Record extracts:
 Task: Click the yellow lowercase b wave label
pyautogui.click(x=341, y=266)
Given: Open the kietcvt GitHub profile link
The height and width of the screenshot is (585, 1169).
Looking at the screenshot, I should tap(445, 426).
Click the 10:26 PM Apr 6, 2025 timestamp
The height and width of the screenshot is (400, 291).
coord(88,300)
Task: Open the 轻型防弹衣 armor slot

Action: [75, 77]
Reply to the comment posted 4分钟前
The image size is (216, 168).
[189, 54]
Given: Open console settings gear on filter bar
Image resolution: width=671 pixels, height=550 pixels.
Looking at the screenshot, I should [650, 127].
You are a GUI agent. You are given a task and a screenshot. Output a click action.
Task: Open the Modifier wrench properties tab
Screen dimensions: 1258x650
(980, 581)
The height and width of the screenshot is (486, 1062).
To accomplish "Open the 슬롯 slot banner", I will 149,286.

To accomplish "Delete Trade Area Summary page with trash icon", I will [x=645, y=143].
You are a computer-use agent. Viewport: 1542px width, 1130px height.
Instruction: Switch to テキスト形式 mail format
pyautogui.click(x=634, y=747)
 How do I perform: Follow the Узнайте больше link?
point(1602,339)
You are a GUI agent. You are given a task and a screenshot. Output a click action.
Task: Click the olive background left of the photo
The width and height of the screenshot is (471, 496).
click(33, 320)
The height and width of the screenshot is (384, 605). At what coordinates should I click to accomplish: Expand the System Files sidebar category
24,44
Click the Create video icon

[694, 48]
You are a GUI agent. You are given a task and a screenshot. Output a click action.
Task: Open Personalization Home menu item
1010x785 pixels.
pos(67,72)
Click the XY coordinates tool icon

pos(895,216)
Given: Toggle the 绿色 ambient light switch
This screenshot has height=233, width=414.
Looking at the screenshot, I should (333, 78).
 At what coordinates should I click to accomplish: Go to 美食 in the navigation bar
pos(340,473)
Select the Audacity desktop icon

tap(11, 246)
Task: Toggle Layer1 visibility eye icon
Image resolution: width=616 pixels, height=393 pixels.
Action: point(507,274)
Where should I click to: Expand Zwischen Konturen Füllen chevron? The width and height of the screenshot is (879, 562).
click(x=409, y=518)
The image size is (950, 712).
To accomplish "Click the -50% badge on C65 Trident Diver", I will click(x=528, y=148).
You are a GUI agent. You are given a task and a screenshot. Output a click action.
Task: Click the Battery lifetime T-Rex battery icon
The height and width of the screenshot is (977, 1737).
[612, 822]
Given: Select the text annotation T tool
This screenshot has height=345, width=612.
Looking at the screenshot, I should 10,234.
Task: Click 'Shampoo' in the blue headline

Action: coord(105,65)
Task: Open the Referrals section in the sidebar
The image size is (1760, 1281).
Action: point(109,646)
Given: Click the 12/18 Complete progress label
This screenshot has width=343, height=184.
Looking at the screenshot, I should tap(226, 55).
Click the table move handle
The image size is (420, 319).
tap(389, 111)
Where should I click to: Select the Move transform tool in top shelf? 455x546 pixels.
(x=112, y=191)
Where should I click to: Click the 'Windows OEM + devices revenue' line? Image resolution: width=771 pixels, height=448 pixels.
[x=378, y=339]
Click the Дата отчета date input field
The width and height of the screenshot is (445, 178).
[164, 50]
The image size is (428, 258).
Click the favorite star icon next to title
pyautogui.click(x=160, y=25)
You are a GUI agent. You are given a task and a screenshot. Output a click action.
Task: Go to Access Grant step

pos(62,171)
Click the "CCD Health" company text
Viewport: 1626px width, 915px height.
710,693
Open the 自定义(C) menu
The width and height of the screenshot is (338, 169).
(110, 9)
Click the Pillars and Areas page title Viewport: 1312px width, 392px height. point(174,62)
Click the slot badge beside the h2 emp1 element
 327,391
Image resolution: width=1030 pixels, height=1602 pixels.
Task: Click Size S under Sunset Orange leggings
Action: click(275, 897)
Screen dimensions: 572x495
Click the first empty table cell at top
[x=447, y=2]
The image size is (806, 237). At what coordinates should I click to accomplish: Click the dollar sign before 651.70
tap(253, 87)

Exercise goal:
Rewrite the records from the start through the line containing "pyautogui.click(x=634, y=747)", with "accomplish" substituted by "complete" and all else unchanged.

Response to the task:
 Task: Click the yellow lowercase b wave label
pyautogui.click(x=341, y=266)
Given: Open the kietcvt GitHub profile link
The height and width of the screenshot is (585, 1169).
Looking at the screenshot, I should tap(445, 426).
Click the 10:26 PM Apr 6, 2025 timestamp
The height and width of the screenshot is (400, 291).
coord(88,300)
Task: Open the 轻型防弹衣 armor slot

Action: [75, 77]
Reply to the comment posted 4分钟前
The image size is (216, 168).
[189, 54]
Given: Open console settings gear on filter bar
Image resolution: width=671 pixels, height=550 pixels.
Looking at the screenshot, I should [650, 127].
You are a GUI agent. You are given a task and a screenshot. Output a click action.
Task: Open the Modifier wrench properties tab
Screen dimensions: 1258x650
(980, 581)
The height and width of the screenshot is (486, 1062).
To complete "Open the 슬롯 slot banner", I will 149,286.

To complete "Delete Trade Area Summary page with trash icon", I will [x=645, y=143].
You are a computer-use agent. Viewport: 1542px width, 1130px height.
Instruction: Switch to テキスト形式 mail format
pyautogui.click(x=634, y=747)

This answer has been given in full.